The common denominator is that it is somehow America’s fault for: either “propping” up a dictator,” or not pressing him enough to reform, or naively backing him up against a wall, or demanding he fight terrorists, or giving him a pass not to fight terrorists, or rigging an American-backed Bhutto return, or exposing a brave heroine to the clutches of her enemies without proper security, or this or that or that or this.
And he’s right when he scorns:
[those] endless, and self-contradictory indictments … often voiced by Pakistani elites of two types. They are either opposition figures whose past careers are ample proof of corruption and lost opportunities-or expatriate intellectuals in European capitals and American universities (who sound like they had a little bit more opportunity at the good life than those who grow up in El Paso or Bakersfield), endlessly faulting some aspect of U.S. foreign policy—always forgetting why they are here and not over in Pakistan, and why perhaps they might do more good to match their idealistic and often vituperative rhetoric by returning to the land of their birth to enact real change on the ground, a country that sorely needs those with such international experience and expertise.But I disagree with one part of what he ends his commentary with:
The media usually, but unknowingly, provides some exegesis: they have shown now for the nth time the shrieking rioter who serially beats the skeleton of a completely burned out and utterly destroyed bus with a long wooden stick—then cut away to the typical interview with some government grandee, ensconced in a beautiful home of tile and gardens, defending the indefensible of the government in mellifluous English.
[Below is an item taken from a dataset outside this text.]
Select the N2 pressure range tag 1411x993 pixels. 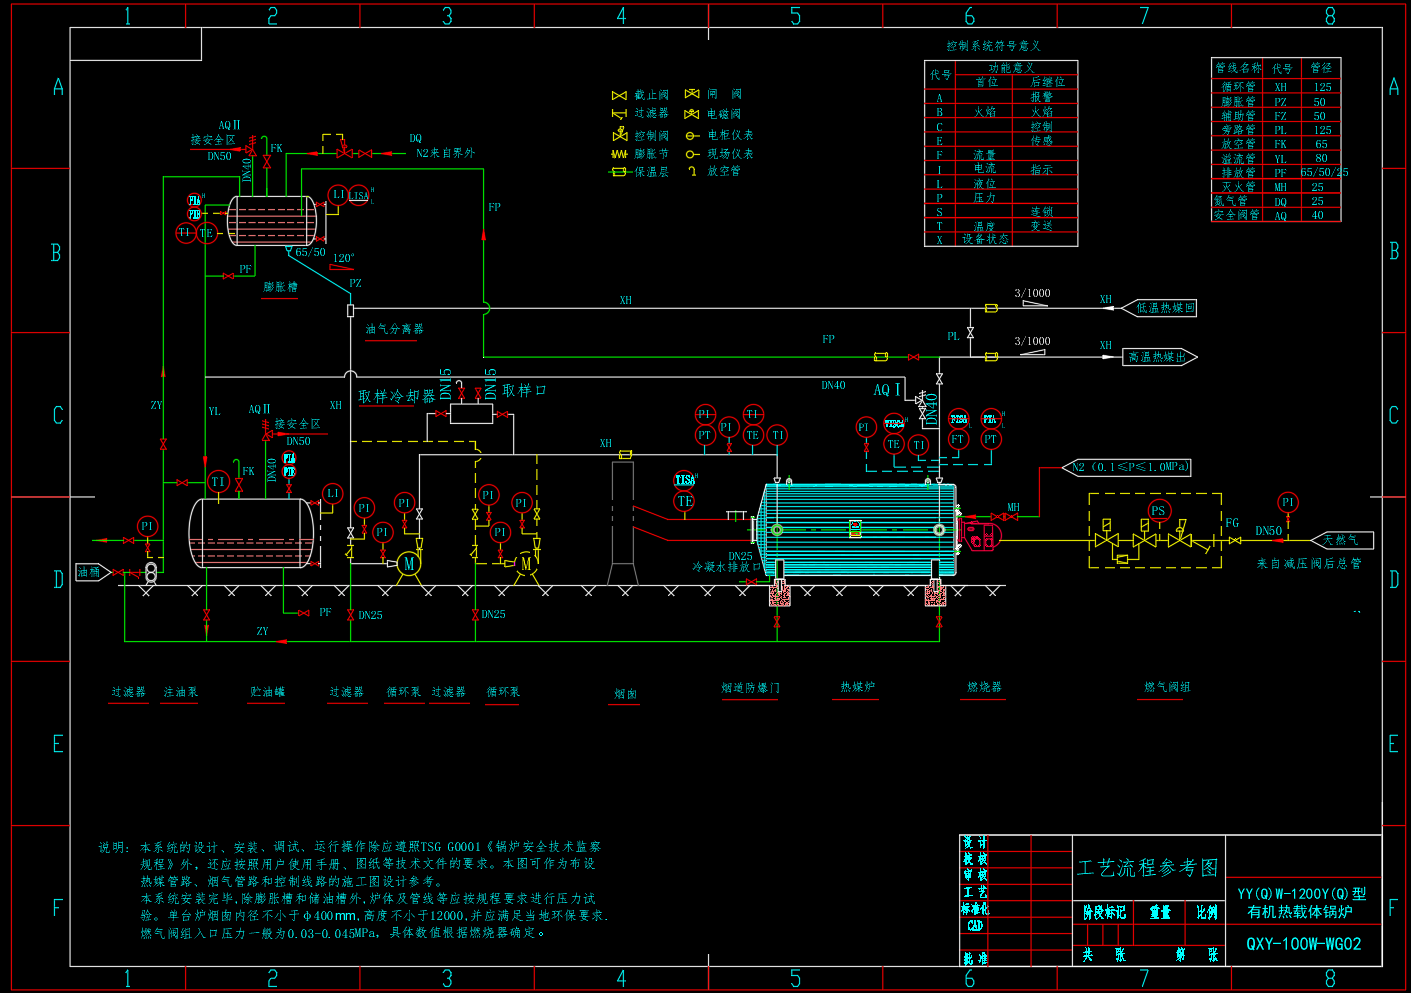[x=1127, y=467]
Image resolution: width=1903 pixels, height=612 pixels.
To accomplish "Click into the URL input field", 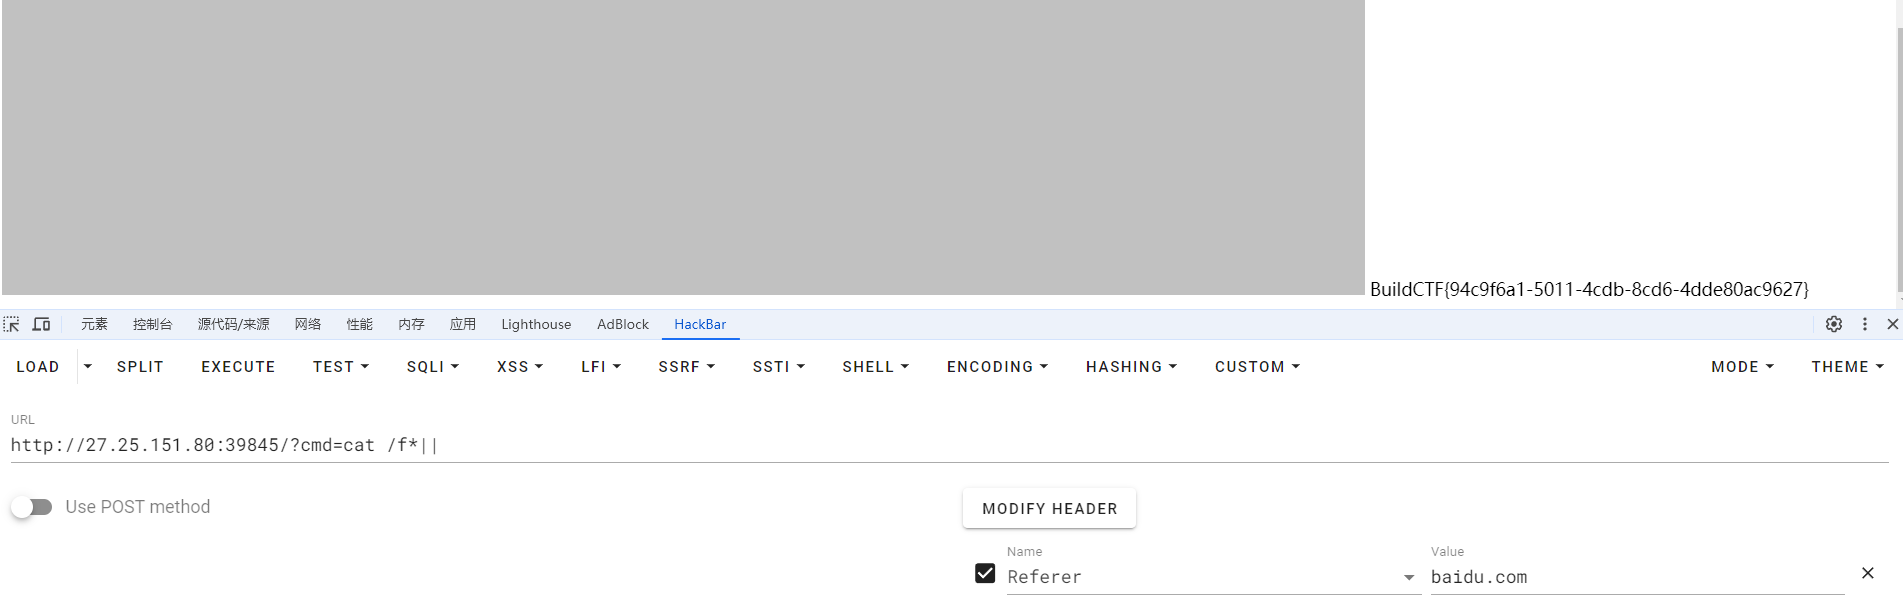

Meanwhile, we are daily reminded that Pakistan’s 1998 detonation of a nuclear weapon remains the greatest foreign policy lapse of the last quarter-century.We're daily reminded that Pakistan is a nuclear power. True enough.
Its obtaining nuclear weapons may well be "the greatest foreign policy lapse of the last quarter-century." Sure.
But we're not reminded that happened in 1998; at least not very often.
That's bacause 1998 was on President Bill Clinton's watch and you know the rest of that.
3 comments:
I think he was referring to the royal we.
Calling the 1998 Pakistani nuke test a "foreign poolicy lapse" is the same class of mistake Hanson was just railing against: the assumption that the US is omnipotent and therefore responsible for all that happens in the world.
We are not.
When foreigners do stupid and annoying things, whether rioting or testing nukes, it is not a failure on our part. It is just people not under our control taking whatever actions they choose to take.
Certainly we ourselves are NOT daily reminded of the Pakistani nuke exploit, and most likely on account of whose Presidential watch it occurred on.
It's more a confirmation of the bad intelligence owned by the US and the rest of the world - who popped up after the first Pakistani nuclear explosion and said 'I've been trying to tell you?'
Small closely-held administrations like Pakistan's are far more likely to hold secrets than that of the US - which since the 70s and the gutting of the 'old' CIA by the Congressional left is unable to hold or to discover secrets with much success.
It wasn't a lapse of foreign policy, it was a lapse of intelligence (or a vacuum where intel should be). I think Hanson was trying a little too hard to land mud on Clinton - though Lord knows that in foreign policy, and in US national security, Clinton deserved it.